**Source information:**

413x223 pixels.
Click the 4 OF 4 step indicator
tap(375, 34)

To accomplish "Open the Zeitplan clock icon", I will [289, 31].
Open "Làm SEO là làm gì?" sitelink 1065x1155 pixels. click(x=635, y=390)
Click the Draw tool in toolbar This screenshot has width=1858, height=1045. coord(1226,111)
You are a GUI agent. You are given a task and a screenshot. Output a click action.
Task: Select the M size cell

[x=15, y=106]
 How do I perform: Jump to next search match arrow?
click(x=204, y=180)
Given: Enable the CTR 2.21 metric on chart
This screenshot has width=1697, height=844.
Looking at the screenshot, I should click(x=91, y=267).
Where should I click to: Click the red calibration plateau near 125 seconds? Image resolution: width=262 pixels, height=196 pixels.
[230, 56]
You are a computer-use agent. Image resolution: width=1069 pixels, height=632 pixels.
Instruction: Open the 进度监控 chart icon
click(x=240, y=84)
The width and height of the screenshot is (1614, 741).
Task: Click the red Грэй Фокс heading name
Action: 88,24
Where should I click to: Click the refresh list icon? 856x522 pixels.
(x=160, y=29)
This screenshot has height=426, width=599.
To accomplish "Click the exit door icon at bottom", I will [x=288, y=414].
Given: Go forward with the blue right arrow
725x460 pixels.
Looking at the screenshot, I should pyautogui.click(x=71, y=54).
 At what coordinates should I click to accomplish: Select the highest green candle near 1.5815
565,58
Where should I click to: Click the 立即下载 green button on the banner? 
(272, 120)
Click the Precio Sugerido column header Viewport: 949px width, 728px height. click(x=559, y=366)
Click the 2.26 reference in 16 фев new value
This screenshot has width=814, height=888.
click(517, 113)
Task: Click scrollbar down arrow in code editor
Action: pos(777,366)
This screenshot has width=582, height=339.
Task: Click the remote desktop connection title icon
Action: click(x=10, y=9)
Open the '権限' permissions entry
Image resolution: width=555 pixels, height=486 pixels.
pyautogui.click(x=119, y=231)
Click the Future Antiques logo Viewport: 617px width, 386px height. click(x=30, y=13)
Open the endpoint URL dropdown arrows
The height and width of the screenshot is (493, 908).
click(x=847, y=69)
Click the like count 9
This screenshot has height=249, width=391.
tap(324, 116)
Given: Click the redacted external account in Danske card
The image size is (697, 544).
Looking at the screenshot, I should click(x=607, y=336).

**Try it:** Copy each line, exactly, that falls between the line containing "Open the endpoint URL dropdown arrows" and the end of the entries, both included.

**Task answer:**
Open the endpoint URL dropdown arrows
The height and width of the screenshot is (493, 908).
click(x=847, y=69)
Click the like count 9
This screenshot has height=249, width=391.
tap(324, 116)
Given: Click the redacted external account in Danske card
The image size is (697, 544).
Looking at the screenshot, I should click(x=607, y=336).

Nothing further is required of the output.